構図が、おじさんを中心に円形になっているので、より落ちた瞬間のスピード感がクローズアップされているような感じだ。
江戸名所道戯尽九 湯島天神の台
おそばがひっくり返って、武士の頭にぶちまけられた。ちょうど助六の意休みたいに。武士は怒っているけれど、町人たちはぷふふと笑っているよう。
そんな絵なのに、とても緻密で色も鮮やかで美しい。どんな顔で彫り師は彫っていたのやら。
歌舞伎に関係する絵
草摺引き
和田義盛の酒宴の際に曽我五郎の草摺(甲冑の胴から吊り下げられた腰から太ももまでの下半身を覆い、防護するための部品 【刀剣ワールドより】)を小林朝比奈が引っ張り、引きちぎってしまったという話。
でもここで描かれているのはそんな絵ではなく、五郎が壊れた鎧を和田義盛に修理に頼んでいるなんともほんわかしたパロディの絵。
錣引き
屋島の戦いで平景清と源氏の美尾谷十郎が格闘して、景清がつかんだ美尾谷の錣が切れたという話。
こちらも、広重の手にかかれば、平景清と美尾谷十郎が兜と錣を商人に買い取ってもらっているという絵になっていて、楽しい。
狂筆蝙蝠寿の姿見
助六・意休・揚巻が出てくる。でもこれもゆるーいタッチ。蝙蝠と寿は、めでたさの象徴だそうで(蝙蝠がめでたいとは知らなんだ)着物や髪型に蝙蝠がデザインされていたり、背景の木に「寿」という字が隠されていたり。鈴ヶ森の絵にも壽の字と蝙蝠のデザインが。
石川五右衛門
ちょうどこの絵か作られたころ、四代目市川小団次の石川五右衛門が大ヒットしたそうで、作品の中で五右衛門は「大当たり」といううちわを持って、何やら揚げ物を揚げていた。
忠臣蔵三段目
加古川本蔵が師直にわいろを渡すところ。これも役者絵ではなくて、シーンは忠臣蔵だけれども、顔は普通のおじさん。

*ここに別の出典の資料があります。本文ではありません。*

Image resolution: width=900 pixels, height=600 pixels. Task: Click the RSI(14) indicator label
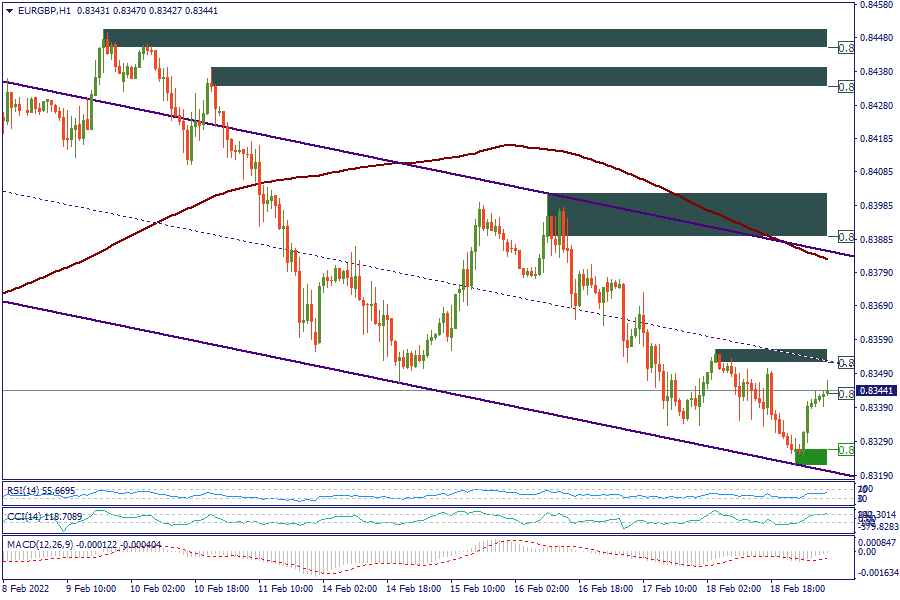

五右衛門も忠臣蔵も、曽我兄弟も、誰でも知っていて、シーンを描けばみんなすぐピーンときて、パロディならなおのことワッとウケる。そんな時代なんでしょうね。
どの作品のおじさんも表情豊か、個性さまざま。
髪の毛の一本一本(胸毛まで書かれているおじさんも!)細かな着物の模様の超絶技巧も素晴らしく。浮世絵は絵だけじゃなくてそれを彫って擦っているから、すごい技巧なんです。
風景は海から空へのグラデーション、水平線近くの夕闇迫る茜色など色彩もとても美しく。
また、全体を見て見過ごしそうなおじさんを、わざわざクローズアップさせている展示の仕方もよかったな。
とても楽しめた。この展覧会の図録はなし。中山道広重美術館の冊子はあり。(今回の展示の絵が20点以上掲載あり)
明日まで。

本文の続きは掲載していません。